Imagine for a while that health insurance companies buy information from data brokers. They might drive up their products to certain people or not sell it to people who are not very healthy.
Sensitive data and its margin of error
When you look for information about data brokers, Acxiom is one of the most famous. The FTC’s report says that their database has information about 700 million consumers all over the world, and three thousand of them are from the US market.
Companies like Acxiom gather most of the information without the prior consent of users, another feature of this industry, according to FTC. In 2012, the Commission reported that these companies collected information about demographic data and consumers’ preferences, but also, they used religion convictions, ethnicity and political leanings to create users’ profiles. This data violates people’s privacy.
Data brokers companies say that they do not infringe privacy when they create consumers profiles, as they use information to benefit users and offer them advertisements of products and services which cover their necessities.
The margin of error of this industry is something that should worry us. A high officer of this area revealed to Amnesty International: “The industry is based on the margin of error”, in other words, it is not an exact science to collect information, cross-referencing in databases and create profiles.
So, the overview of these companies is that they have sensitive data about consumers, and they can commit mistakes when they work with this information. Now it’s time to wonder how this situation affects users?
What about data brokers in the United Kingdom?
Data brokers are into the spotlight. In 2015, The Information Commissioner’s Office (ICO) collected the names of around 1,000 data brokers which work in the United Kingdom. The ICO also wrote the obligations data brokers have to operate within the British law.
Some of those obligations consist in answering a letter sent by the ICO. Data brokers need to report these questions: how they comply with the law (including what data they share), how they get people’s consent to share their data, and a list of all companies they’ve worked with in the last six months.

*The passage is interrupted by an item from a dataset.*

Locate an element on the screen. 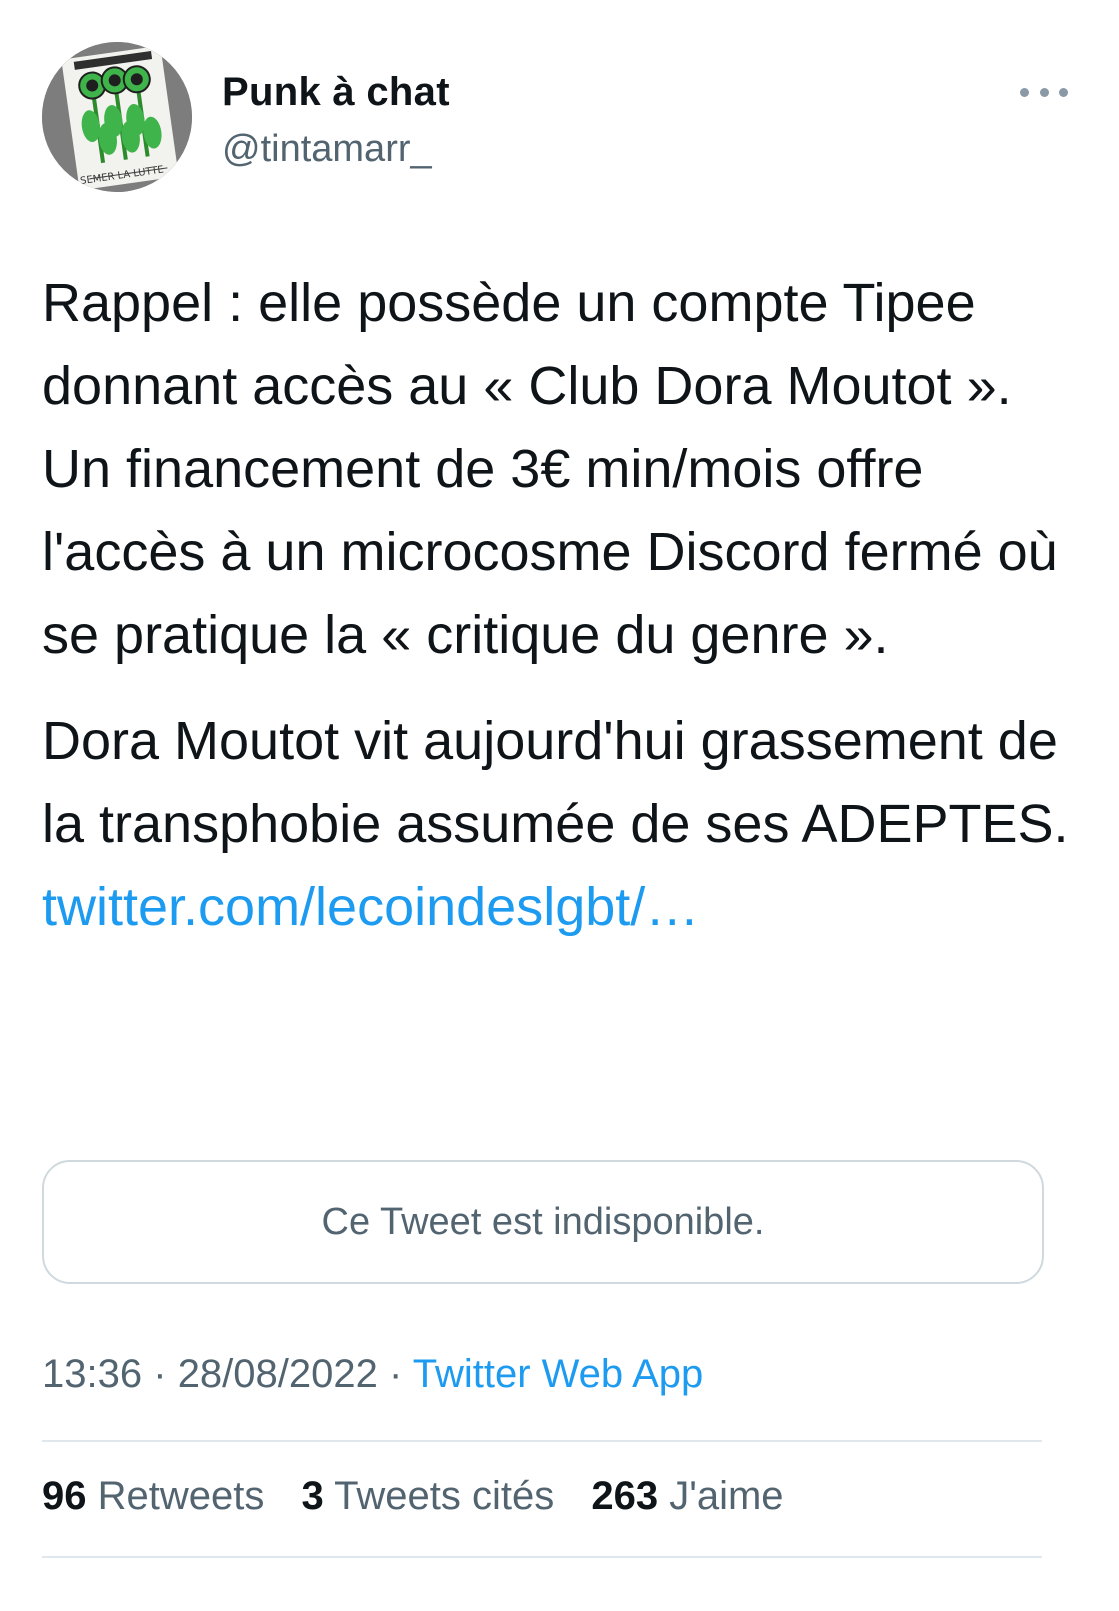 Image resolution: width=1119 pixels, height=1611 pixels. tweet-stats: 96 Retweets 3 Tweets cités 263 J'aime is located at coordinates (413, 1496).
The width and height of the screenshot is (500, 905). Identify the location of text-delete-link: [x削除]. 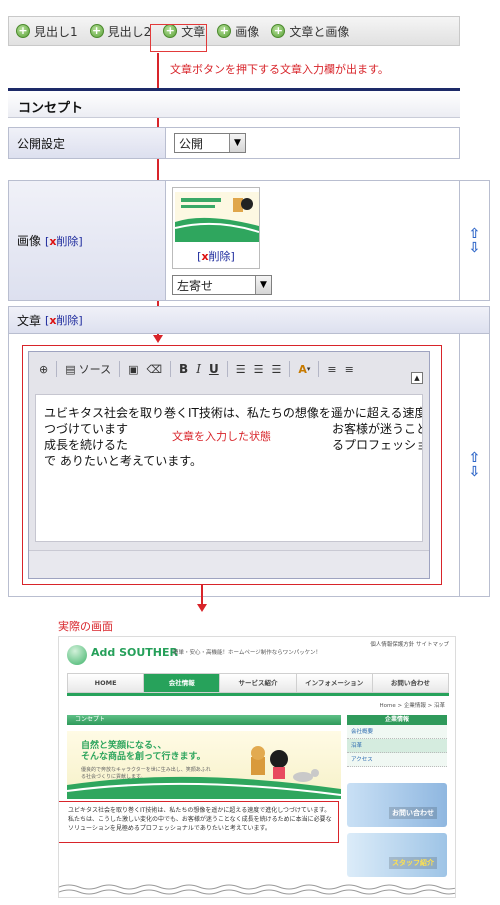
(64, 320).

The data brokers registered by the ICO are obligated to provide this information. If they don’t, they will have to face court actions and fines of 2,500 pounds.
How to protect sensitive data on the Internet?
Data security is one of the most popular topics on the ODS blog. We talked about the importance of protecting your devices when using a public Wi-Fi. Now you can avoid phishing attacks easily with these steps and finally, it is vital to know the safest way to buy online.
Protecting private information might be a utopia for those who want to develop part of their professional activity on the Internet, or even for those who want to take advantage of living with the Internet connection. To protect our sensitive data, we need to know how companies will use it from the moment we buy online or when we leave our name and e-mail address in a traditional shop.
It is tedious to read websites’ cookies, and the terms and conditions use every page you visit, especially when you shop online or install applications on your devices. Reading and becoming aware are useful habits for people to know how data brokers will use consumers’ sensitive data, and once they know it, they need to wonder if providing this information is necessary or not.
Users may realise that they are vulnerable on the Internet, and they need to protect themselves. Some people work with sensitive data, like entrepreneurs and freelancers and they need to preserve their privacy online. In order to meet these needs, the ODS team prepare people who want to increase their security online. In the end, users have the last word, but their personal information may be used without their permission.